Llego al barrio del puerto y me meto en las calles oscuras de la ciudad vieja. Las recorro en zigzag. Tampoco nada ha cambiado en esta zona, la misma agitación de media mañana, las mismas tiendas de souvenirs atestadas de los más espantosos objetos, atractivos en su pura monstruosidad. Entro en una de ellas y compro una horrible casita cubierta de conchas pegadas, cuyo tejado se abre ofreciendo un interior tapizado en rojo destinado a guardar un improbable y misterioso objeto, con un perro de pasta pegado a la puerta, algo así como un dogo de fiero aspecto, que me recuerda a uno que había en nuestra casa de Reniega donde pasé mi infancia: un rechinante y deplorable objeto que acabará sin duda en la basura. Objetos, recuerdos supervivientes de hace noya quince, sino treinta o cuarenta años, junto a otros de moderna factura tan espantosos como los antiguos. Encuentro de nuevo los shipchandlers, las tabernas que a estas horas están en plena faena de limpieza, echando polvo de serrín al suelo y en las que ya hay algunos parroquianos acodados a las barras, los comercios inverosímiles, los talabartes de pequeños oficios relacionados con las cosas del mar, las casas de comida a las que llegan mandaderos con pedidos, los ultramarinos repletos de vecinas paloteando ...

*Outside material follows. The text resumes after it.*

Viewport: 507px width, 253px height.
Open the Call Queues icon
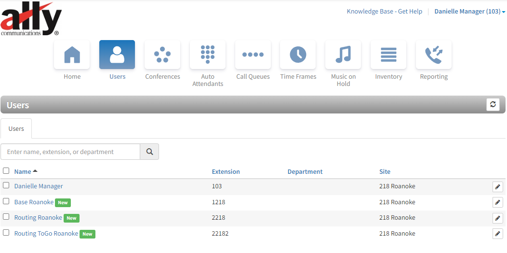(x=253, y=55)
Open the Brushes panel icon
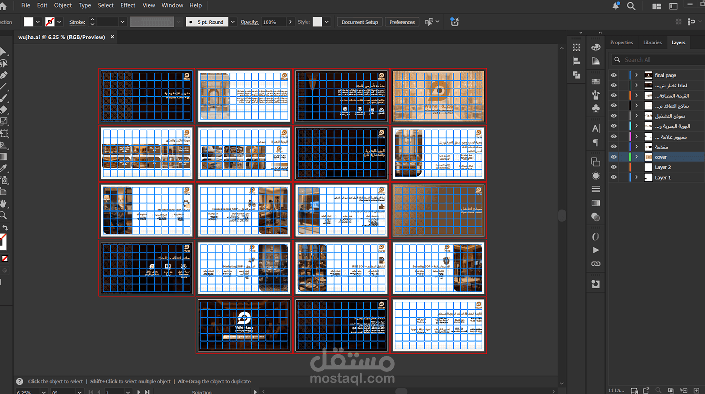This screenshot has width=705, height=394. tap(596, 94)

Recorro estas calles como quien recorre un laberinto conocido y juega a hacer que no lo conoce y se pierde en él. Voy recorriendo cada calle, deteniéndome ante algunos comercios, ante algunas fondas, ante algunas casas de comida, diciéndome, si, aquí fue, no sin cierta angustia. Me estoy complaciendo en una nostalgia fácil, en la celebración del recuerdo de esos días del término de la adolescencia que corresponden al inicio de una forma nueva de vivir y que la memoria tiende a magnificar sin fundamento alguno, y a mantener iluminados por más tiempo de lo necesario, como si de un pequeño y secreto museo se tratara. Una nostalgia demasiado fácil por un pasado que yo quiero ver como algo amable, sentimental, carente de miedo y de fantasmas; pero que ya sé que en su fondo es siniestro y esconde la podre y el horror.

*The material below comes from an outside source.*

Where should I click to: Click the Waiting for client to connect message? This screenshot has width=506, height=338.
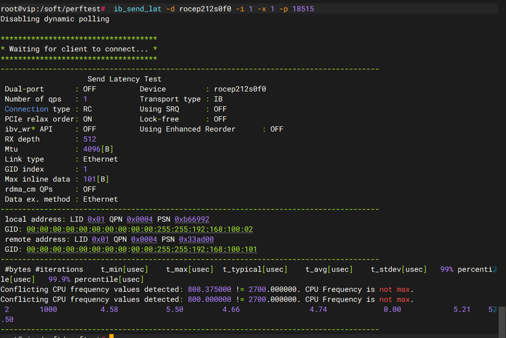click(x=78, y=49)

Y regresar a estos escenarios, regresar con el recuerde o, más a menudo, con la imaginación, supone para mi el detener mi andadura acaso innecesariamente, desaparecer del mapa, hacer una de esas escapadas de las que uno regresa pensando que todo se ha reducido a años, a tiempos irremediables, irreparables y que el presente, por muy duro que sea, es un refugio y si es mediocre, entonces es una patria.

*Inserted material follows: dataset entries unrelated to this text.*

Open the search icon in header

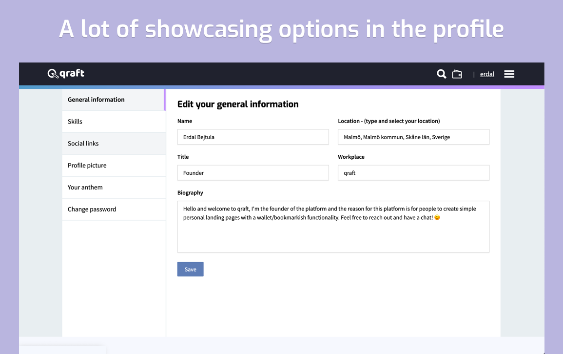tap(441, 74)
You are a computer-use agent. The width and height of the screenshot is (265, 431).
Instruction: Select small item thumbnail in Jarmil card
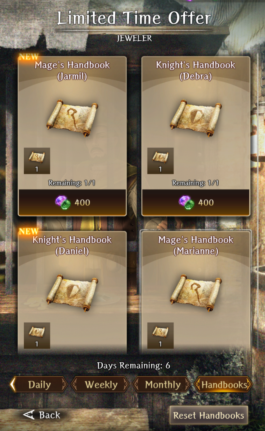tap(37, 161)
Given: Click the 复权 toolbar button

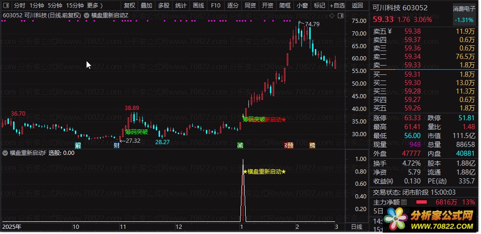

Con estas viejas calles, con estos olores a bodega, humedos, a mar en algunas encrucijadas, o agrios saliendo de portales sombríos o de tabernas oscuras, con estas paredes carcomidas por el salitre, rojizas, verdosas y grisáceas; con las enseñas de los establecimientos que no son precisamente aquellas de los que con mas asiduidad había frecuentado, vuelven parte de los dias de mi desorientado deambular por la ciudad. Recuerdo las aburridas clases en una facultad de la que deserté muy pronto y que no han dejado en mi la menor huella, los rostros borrosos sin nombre ya, de algún condiscípulo —como si hubiese acumulado en mi memoria fotografías de fichas antropométricas semidestruidas o quemadas tras el asalto a un archivo policial y sólo quedaran unos rostros fijos, algún carácter; pero hubiesen desaparecido los nombres—; bulliciosa y tan desorientada gente como yo mismo. Una antigua mercería que ofrece en su escaparate una lencería tan fina e imaginativa que más parece salida de algún abigarrado establecimiento especializado del Soho, me sorprende y regocija por lo pacata y morigerada que de por sí era y supongo que seguirá siendo la Ciudad, ypor su sentido de una elegancia tradicional que nunca iba mas alla de lo correcto y de ese sentido de la distinción que tienen los provincianos que gustan de reproducir aquello que más les llama la atención en los visitantes extranjeros, y que a menudo da en una grotesca parodia.